What is your favourite song intro? *(Not the one that you regard as the greatest intro of all time!)* Just your favourite one!!!!!!!!!!!!!!!!!!!!!

Don't slag off someone else's favourite track. It's their favourite one, and not the greatest one of all time, in your opinion, etc., etc.

Mine is definitely *Knocking On Your Back Door* by *Deep Purple.*

I lived and worked in the American mid west in the mid 80's and it was constantly played on radio. I got to see them in Detroit and that song was the highlight of the show, for me. 

Gonna see them in The Marquee in Cork again in a few weeks time. Really looking forward to it.

Here it is.............. http://www.youtube.com/watch?v=G7GERh0sQzY


----------



## Homer (3 Jun 2010)

The first one that popped into my mind was *Do It Again* by Steely Dan

I also like the intro to *Smells Like Teen Spirit* by Nirvana

And *The Boys Are back In Town* by Thin Lizzy

*Come On Eileen* by Dexy's Midnight Runners

I could go on and on ...

Homer


----------



## mathepac (3 Jun 2010)

Has to be one of my favourites - Life's Been Good, a kind of personal anthem


----------



## Ciaraella (3 Jun 2010)

The song isn't the best but i love the start of 'i don't like Mondays'


----------



## Firefly (3 Jun 2010)

ac/dc Thunderstruck

"na na na na na na na na na...Thuunndderr"

Class up load in the car


----------



## Caveat (3 Jun 2010)

Ciaraella said:


> The song isn't the best but i love the start of 'i don't like Mondays'


 
Yeah love that too. +1 on Come on Eileen as well. 

Whiskey in the jar (Lizzy version of course)

A lot of Portishead stuff has great intros.

Big Brother by David Bowie  - the intro gives me the shivers.


----------



## TarfHead (3 Jun 2010)

Jangling indie guitar, followed by 'Punctured bicycle on a hillside, desolate'


----------



## Staples (3 Jun 2010)

Homer said:


> The first one that popped into my mind was *Do It Again* by Steely Dan


 
Excellent choice!


----------



## Betsy Og (3 Jun 2010)

DATASET SECTION =>

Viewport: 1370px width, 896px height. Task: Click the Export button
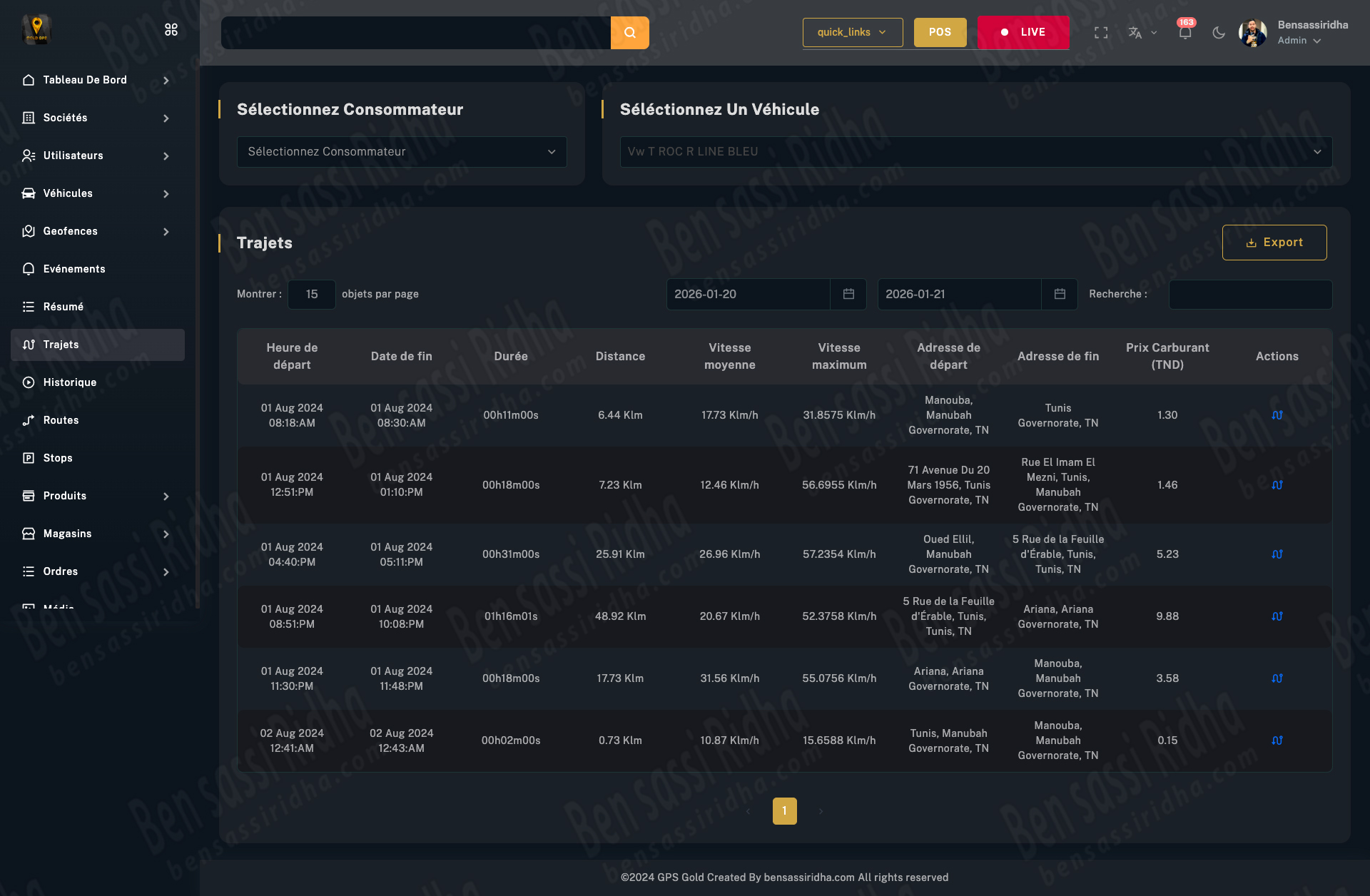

EXERCISES =>
[a] Answer these questions from the song intro thread.
(i) Which song and band does the opening post name as its favorite intro?
(ii) In which city did the opening poster see that band play?
(iii) Which David Bowie song does Caveat say gives the shivers?
[b] Reproduce word for word everything in the song intro thread from "What is your" down to "forward to it.".

THE RESPONSES =>
[a]
(i) *Knocking On Your Back Door* by Deep Purple
(ii) Detroit
(iii) *Big Brother*

[b]
What is your favourite song intro? *(Not the one that you regard as the greatest intro of all time!)* Just your favourite one!!!!!!!!!!!!!!!!!!!!!

Don't slag off someone else's favourite track. It's their favourite one, and not the greatest one of all time, in your opinion, etc., etc.

Mine is definitely *Knocking On Your Back Door* by *Deep Purple.*

I lived and worked in the American mid west in the mid 80's and it was constantly played on radio. I got to see them in Detroit and that song was the highlight of the show, for me. 

Gonna see them in The Marquee in Cork again in a few weeks time. Really looking forward to it.